Nous comprenons bien que ces propos du président Chavez sont liés au fait qu'il s'agit d'une entreprise d'un pays où gouverne un président qui est son «ami», comme Kirchner. Mais alors nous devons nous poser la question: depuis quand existent, dans ce monde, un capitalisme «bon» et un autre «mauvais».

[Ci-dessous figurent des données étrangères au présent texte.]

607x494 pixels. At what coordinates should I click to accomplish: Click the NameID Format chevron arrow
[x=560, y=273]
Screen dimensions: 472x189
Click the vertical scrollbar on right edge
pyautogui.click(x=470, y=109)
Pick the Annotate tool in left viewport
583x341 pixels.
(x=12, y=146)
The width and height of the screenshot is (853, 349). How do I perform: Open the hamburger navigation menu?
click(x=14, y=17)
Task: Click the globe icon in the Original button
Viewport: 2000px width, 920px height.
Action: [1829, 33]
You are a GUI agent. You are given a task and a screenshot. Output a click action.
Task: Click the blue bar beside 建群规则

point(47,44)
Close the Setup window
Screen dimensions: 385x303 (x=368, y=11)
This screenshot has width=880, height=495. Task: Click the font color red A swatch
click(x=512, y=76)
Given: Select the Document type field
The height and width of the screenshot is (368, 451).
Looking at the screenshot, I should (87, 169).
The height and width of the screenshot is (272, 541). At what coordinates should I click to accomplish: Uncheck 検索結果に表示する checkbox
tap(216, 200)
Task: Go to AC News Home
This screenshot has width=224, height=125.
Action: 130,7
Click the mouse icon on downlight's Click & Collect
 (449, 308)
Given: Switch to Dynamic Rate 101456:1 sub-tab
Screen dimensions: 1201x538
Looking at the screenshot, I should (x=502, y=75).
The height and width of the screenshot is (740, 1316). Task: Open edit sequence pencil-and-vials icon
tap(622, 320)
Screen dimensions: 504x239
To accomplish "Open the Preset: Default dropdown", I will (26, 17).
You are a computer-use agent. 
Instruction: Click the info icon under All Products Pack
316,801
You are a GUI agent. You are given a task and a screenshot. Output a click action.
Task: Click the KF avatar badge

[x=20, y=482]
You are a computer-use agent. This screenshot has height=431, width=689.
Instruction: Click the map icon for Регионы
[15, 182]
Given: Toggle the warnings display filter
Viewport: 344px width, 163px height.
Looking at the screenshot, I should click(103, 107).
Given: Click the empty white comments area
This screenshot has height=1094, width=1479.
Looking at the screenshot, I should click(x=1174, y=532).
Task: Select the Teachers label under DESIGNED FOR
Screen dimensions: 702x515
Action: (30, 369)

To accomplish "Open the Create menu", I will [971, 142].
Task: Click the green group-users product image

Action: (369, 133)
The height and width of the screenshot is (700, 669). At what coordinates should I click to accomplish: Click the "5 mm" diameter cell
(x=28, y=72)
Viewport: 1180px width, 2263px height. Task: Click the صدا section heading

Le Président fait beaucoup de publicité sur la Chine. Je lui demanderais très sincèrement de ne pas utiliser cet exemple. En effet, le capitalisme y a été restauré depuis des années, et maintenant c'est le pays où l'exploitation de la classe ouvrière est à son maximum, où il y a des esclaves modernes, dirigés par la pourriture d'un parti qui se dit communiste, mais qui est vendu aux multinationales. Pour comble de malheur, la Chine vient d'inscrire dans la Constitution le droit à la propriété privée. Non, Décidément, la Chine n'est pas un bon exemple.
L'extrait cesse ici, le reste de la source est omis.